▶ Directions: Would you please copy every line from the records that contains the word "agent"?

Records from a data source
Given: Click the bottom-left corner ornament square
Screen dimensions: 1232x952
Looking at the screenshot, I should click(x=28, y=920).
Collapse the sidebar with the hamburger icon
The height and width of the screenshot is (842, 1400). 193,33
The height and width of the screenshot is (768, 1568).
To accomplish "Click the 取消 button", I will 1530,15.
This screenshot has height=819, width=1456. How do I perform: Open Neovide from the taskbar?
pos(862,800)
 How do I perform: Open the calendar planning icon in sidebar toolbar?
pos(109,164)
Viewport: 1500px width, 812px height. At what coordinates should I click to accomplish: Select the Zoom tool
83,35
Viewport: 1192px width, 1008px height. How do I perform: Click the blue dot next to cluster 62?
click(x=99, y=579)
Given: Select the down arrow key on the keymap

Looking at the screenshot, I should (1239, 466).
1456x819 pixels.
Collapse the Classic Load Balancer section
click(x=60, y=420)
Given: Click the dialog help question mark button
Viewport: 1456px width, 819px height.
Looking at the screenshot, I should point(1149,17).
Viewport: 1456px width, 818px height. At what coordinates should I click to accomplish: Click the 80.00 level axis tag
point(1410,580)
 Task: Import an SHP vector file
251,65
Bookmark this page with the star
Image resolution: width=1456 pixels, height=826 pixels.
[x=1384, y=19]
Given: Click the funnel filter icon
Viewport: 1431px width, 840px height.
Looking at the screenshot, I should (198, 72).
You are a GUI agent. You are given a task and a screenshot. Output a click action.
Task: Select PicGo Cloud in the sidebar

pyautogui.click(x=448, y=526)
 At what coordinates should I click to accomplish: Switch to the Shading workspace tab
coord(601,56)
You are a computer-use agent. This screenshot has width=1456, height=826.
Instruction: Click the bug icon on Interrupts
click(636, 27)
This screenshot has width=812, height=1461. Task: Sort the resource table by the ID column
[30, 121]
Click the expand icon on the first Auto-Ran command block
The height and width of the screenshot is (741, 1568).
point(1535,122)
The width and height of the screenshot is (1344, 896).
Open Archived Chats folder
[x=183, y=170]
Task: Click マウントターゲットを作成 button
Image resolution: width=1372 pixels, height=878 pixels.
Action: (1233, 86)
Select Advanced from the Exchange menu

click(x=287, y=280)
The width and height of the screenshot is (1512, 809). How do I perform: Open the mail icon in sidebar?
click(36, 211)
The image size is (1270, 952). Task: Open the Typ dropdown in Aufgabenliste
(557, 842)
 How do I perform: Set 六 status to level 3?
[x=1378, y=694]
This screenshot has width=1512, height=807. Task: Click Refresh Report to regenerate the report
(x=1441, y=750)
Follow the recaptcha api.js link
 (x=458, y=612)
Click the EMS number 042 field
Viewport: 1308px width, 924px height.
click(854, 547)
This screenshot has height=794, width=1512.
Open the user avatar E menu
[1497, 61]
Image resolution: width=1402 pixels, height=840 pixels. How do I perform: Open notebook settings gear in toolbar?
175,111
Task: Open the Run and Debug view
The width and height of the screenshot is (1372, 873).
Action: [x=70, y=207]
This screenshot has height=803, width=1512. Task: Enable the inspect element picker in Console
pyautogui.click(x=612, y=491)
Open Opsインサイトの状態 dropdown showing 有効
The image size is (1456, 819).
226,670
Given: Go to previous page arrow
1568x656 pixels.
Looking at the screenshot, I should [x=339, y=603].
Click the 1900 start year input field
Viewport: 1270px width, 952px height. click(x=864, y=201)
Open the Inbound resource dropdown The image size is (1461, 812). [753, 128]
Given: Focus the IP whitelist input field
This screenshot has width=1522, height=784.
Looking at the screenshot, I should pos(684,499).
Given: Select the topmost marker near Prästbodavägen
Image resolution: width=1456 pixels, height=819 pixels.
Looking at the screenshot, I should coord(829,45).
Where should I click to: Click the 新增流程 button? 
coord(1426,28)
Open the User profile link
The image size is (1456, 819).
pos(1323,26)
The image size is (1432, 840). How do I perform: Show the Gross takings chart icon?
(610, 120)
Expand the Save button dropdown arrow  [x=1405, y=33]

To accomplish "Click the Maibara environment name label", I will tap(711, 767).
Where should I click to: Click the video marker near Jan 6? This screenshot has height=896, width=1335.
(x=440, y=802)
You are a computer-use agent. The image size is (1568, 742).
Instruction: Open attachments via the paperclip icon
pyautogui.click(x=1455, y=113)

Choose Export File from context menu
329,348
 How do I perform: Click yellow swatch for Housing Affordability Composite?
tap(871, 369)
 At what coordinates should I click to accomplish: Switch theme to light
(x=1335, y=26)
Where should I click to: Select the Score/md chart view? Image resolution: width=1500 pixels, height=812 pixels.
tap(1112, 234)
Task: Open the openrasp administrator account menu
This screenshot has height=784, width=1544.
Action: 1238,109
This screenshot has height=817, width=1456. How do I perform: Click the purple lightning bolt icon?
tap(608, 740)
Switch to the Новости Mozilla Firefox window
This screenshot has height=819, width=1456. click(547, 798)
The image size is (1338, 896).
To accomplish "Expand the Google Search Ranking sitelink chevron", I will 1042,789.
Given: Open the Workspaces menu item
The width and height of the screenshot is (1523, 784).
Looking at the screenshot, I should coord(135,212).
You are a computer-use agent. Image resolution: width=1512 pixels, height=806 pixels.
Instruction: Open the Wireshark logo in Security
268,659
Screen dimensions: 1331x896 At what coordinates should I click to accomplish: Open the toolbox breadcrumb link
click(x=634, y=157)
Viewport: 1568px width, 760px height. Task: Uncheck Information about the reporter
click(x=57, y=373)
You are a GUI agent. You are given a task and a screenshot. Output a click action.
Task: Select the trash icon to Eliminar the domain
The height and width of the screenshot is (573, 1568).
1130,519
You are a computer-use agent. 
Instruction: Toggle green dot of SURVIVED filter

▶ Answer for this exercise:
You are a GUI agent. You are given a task and a screenshot. Output a click action.
You are a computer-use agent. This screenshot has width=1456, height=826.
You are a computer-use agent. The image size is (1568, 742).
You are a computer-use agent. Image resolution: width=1512 pixels, height=806 pixels.
You are a GUI agent. You are given a task and a screenshot. Output a click action.
You are a computer-use agent. 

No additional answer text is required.